The Single Dad (The Dalton Family #3)(88)



I turned around and looked at Eve.

Her head was slumped forward.

Her hands limp.

“Oh God, Everly!”

There were noises outside.

More sounds that I couldn’t process.

Shouting.

A horn that wouldn’t stop blaring.

“Everly!”

I needed her to lift her head.

I needed to hear her voice.

I needed her to respond.

Why is she silent?

Why is her head down?

I reached for my seat belt, every bone aching as I got it undone. “Everly!”

Ford was holding his left arm in the air while he was trying to get his door open. “Everly, answer us. Talk to Daddy; tell me you’re not hurt.” His wrist was bent in an awkward direction, telling me something was seriously wrong with it. “Everly, talk to me.”

“Stay there,” I told him. “Your arm is broken. I’ve got her.” I freed myself and got onto my knees, turning toward the backseat. I grabbed her leg, shaking it, trying to gain her attention. “Everly, look at me, baby.” I waited. “Are you okay?”

As she lifted her head, her expression stabbed me in the chest.

A blast of concern now bubbling inside me.

Pain was etched across her face.

Her skin was pale, ghostly.

She took in a breath, her lips slowly parting, her eyes filling. “Daddy …” The first tear dripped, followed by many more. “It hurts.” And then, “Help … Daddy.”

“I can’t open”—Ford slammed his fist into the door, shaking the SUV—“the fucking door. Get me the fuck out of this car!”

“You’re going to hurt yourself even worse,” I cried out to him.

“I don’t give a fuck. I need to get to my daughter.”

“I’m climbing back there right now.” I slid through the small opening between our seats and landed on the seat beside Everly’s. “Tell me where it hurts.” I gently touched one leg and said, “Here?”

She didn’t answer.

She just looked at me, confusion filling her eyes.

“How about here—”

“Ow!” she shouted when I reached her belly.

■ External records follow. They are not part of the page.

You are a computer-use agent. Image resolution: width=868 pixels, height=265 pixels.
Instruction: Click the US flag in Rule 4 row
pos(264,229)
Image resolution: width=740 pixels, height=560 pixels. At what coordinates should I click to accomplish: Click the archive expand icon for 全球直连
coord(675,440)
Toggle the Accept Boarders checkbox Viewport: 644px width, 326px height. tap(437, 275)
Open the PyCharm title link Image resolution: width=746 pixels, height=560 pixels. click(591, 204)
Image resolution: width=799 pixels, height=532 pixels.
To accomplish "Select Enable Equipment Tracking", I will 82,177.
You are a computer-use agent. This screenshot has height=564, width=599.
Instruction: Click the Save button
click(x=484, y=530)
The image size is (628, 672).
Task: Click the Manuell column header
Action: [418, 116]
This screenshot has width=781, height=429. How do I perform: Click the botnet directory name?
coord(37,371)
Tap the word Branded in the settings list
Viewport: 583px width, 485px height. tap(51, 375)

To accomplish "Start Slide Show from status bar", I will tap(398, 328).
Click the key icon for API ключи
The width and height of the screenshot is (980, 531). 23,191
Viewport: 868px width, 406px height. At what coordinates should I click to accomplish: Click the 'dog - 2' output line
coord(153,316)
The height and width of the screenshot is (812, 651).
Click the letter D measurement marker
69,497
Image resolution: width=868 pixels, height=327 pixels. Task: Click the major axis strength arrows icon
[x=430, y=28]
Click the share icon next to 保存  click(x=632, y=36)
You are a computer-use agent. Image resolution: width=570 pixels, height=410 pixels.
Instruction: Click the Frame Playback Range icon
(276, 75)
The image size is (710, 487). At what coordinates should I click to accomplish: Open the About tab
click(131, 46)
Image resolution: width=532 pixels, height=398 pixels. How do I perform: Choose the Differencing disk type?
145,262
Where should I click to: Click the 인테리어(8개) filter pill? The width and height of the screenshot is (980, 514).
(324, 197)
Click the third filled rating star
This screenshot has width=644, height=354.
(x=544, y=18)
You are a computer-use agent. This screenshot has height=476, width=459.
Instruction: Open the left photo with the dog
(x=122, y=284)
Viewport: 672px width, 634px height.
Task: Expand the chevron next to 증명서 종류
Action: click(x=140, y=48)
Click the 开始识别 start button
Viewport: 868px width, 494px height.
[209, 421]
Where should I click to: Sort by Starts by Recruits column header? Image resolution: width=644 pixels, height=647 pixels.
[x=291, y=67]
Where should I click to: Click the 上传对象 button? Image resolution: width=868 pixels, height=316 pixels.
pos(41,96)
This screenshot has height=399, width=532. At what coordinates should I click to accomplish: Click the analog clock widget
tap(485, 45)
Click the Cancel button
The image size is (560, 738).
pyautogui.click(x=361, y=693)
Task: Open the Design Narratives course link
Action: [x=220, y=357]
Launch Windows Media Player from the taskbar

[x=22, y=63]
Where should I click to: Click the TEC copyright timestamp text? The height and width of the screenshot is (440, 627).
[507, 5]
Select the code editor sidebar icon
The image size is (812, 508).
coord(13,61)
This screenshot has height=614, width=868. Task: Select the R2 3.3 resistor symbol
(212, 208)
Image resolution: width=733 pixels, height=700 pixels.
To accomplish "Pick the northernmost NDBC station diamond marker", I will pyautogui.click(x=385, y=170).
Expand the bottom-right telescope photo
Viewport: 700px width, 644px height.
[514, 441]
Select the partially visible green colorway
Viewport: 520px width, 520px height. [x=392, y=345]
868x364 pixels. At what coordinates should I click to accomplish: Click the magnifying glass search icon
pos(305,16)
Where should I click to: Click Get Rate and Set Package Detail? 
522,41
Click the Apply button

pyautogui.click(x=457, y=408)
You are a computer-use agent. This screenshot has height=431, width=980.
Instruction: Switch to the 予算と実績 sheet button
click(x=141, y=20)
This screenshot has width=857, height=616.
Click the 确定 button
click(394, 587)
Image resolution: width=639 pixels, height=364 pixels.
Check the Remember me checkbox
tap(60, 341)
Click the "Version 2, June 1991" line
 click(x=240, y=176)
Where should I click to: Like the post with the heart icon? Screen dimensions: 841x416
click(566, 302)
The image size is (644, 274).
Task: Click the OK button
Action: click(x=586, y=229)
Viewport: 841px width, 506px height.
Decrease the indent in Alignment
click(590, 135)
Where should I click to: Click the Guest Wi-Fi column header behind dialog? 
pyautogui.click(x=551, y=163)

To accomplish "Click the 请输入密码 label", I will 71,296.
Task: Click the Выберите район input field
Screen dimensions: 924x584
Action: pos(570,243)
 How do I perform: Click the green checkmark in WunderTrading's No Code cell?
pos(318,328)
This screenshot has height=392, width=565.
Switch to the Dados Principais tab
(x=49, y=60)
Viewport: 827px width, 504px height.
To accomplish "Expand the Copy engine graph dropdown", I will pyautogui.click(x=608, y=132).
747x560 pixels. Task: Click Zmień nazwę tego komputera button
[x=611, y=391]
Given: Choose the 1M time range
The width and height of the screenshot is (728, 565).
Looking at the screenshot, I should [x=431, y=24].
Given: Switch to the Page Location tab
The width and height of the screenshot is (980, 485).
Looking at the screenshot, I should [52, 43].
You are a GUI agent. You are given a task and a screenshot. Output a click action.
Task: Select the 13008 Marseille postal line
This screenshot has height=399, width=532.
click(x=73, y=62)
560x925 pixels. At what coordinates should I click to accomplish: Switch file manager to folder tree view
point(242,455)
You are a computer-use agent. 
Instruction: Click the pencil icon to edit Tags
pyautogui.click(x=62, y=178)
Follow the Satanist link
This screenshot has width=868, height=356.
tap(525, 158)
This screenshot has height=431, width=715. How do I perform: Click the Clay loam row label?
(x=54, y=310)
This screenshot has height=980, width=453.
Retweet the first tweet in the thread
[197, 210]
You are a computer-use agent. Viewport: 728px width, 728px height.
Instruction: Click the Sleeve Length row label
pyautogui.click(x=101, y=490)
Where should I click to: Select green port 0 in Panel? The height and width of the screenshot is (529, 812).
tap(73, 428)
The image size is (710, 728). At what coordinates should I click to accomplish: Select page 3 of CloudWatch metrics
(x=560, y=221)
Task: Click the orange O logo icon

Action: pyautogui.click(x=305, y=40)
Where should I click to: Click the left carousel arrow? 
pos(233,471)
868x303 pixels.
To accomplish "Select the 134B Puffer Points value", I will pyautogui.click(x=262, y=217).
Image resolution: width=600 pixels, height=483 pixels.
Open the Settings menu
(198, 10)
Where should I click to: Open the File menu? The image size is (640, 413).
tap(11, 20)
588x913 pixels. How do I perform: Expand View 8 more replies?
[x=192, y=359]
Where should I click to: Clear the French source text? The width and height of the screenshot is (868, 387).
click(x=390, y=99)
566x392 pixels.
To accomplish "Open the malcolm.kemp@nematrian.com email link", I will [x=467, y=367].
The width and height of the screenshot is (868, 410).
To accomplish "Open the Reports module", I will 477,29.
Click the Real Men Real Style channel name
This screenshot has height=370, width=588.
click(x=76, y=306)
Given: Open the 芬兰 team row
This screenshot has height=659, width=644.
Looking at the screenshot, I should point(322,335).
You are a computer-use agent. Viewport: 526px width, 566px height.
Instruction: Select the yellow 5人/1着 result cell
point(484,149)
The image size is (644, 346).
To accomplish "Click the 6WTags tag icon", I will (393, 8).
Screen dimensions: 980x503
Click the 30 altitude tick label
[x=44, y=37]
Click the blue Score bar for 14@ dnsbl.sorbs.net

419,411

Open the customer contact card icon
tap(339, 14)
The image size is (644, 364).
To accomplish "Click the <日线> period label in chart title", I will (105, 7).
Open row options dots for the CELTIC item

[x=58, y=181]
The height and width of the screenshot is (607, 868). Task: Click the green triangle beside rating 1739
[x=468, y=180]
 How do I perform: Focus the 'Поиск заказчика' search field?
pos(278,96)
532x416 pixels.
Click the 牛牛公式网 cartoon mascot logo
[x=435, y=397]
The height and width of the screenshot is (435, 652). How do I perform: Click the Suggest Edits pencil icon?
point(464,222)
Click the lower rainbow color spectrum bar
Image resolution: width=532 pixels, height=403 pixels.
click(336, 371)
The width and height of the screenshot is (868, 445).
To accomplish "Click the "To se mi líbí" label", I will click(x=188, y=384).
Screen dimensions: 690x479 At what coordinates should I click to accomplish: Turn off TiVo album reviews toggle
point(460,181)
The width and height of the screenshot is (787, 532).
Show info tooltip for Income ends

“What’s going on, Sydney?! Tell me what’s wrong!”

I lifted her shirt; a large bruise was forming on her abdomen.

“Oh God, Ford, there’s a bruise on her side.”

What does that mean?

I touched her forehead.

She was sweaty.

Not like when she’d been hiking.

This was clamminess that was growing across her face, seeping through her arms and legs.

As the tears fell from her eyes, she glanced toward the window, the glass cracked like a giant spiderweb. “Daddy … where am I?”

My heart catapulted into the back of my throat. “You don’t know where you are?”

“Everly, tell me what’s wrong, baby,” Ford said. “Tell me what you’re seeing.”

She looked at me, dazed.

“Everly?” I said.

“Daddy … head hurts.” She lifted her hand to her eye and winced.

Fuck.

“Ford, she looks confused.”

My fingers shook as I touched her.

My stomach churned.

“Ford—”

“Something’s wrong!” he yelled. “Something’s fucking wrong!”

I didn’t realize he had turned around and was leaning across the opening I’d climbed through, his hand on Everly’s thigh.

“She needs a doctor,” I told him. “Call 911.”

I couldn’t stay calm.

I couldn’t stop the worry.

As I stared at him, his arm dangling, the position of it even worse now, he reached for the door again and tried to pry it off. “Open the fuck up!”

The movement shook Everly, and I screamed, “Ford, stop!”

“I need out. I need to get a fucking doctor.”

He was stuck.

That only left me.

When I turned toward my door, someone was opening it.

“Is everyone all right in here?”

“No!” I gasped. “Call 911!” I pushed myself off the seat, rushing past the person who had opened my door, and yelled, “I need a doctor!”

My ears buzzed, and my eyes blinked as I took in all the chaos.

People.

Cars.

Everywhere.

A mix of voices, a jumble of words I could barely make out.

But enough that I heard, “Call 911.”

“Break the fucking window.”

“Shouldn’t we wait until the ambulance arrives?”

“What if she dies?”

“They’re on their way. Two minutes out.”

I put my hands over my ears, trying to block out everything everyone was saying.

But the moment I had them secured like earmuffs, there was a hand on my arm, shaking me, forcing my attention toward them.

It was a woman.

She was now holding my shoulders and said, “Help is on the way. We called 911.”

I clung to her arms. “She needs help,” I panted. “Everly needs help.”

“Don’t worry, honey; they’re close. Can’t you hear them?”